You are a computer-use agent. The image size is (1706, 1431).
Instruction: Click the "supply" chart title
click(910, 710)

● ● ● ● ● ● ●

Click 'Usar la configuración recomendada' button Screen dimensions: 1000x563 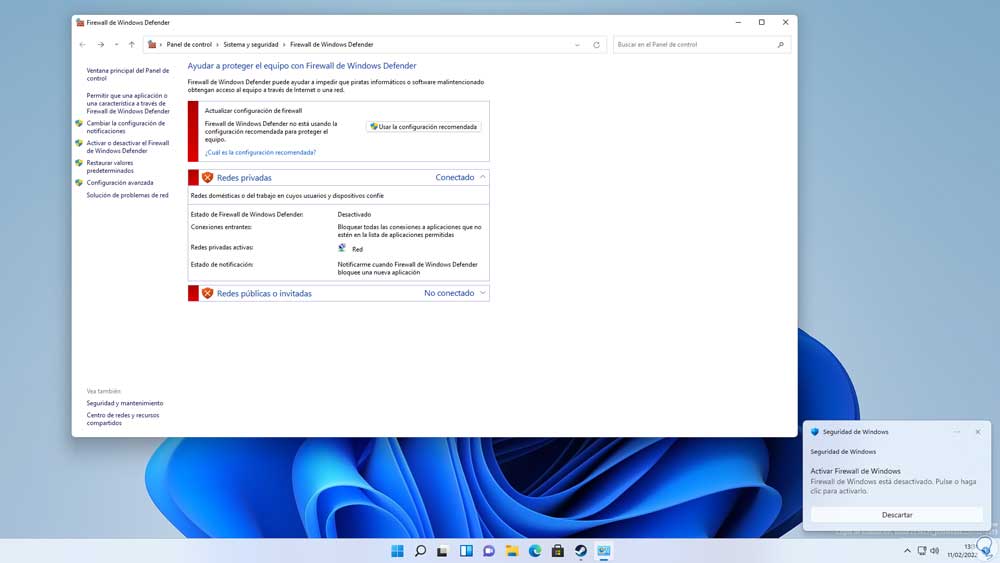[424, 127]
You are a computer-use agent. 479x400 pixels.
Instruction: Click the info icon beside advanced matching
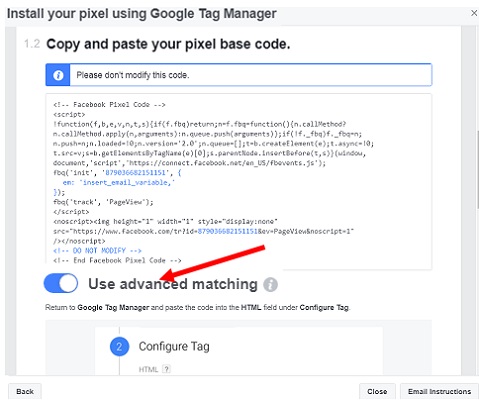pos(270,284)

● ● ● ● ● ● ●

What needs to be done: Looking at the data above, show all lines where the word "computer" occurs.

Exercise response:
You are a computer-use agent. The image size is (1706, 1431).
You are a computer-use agent. 479x400 pixels.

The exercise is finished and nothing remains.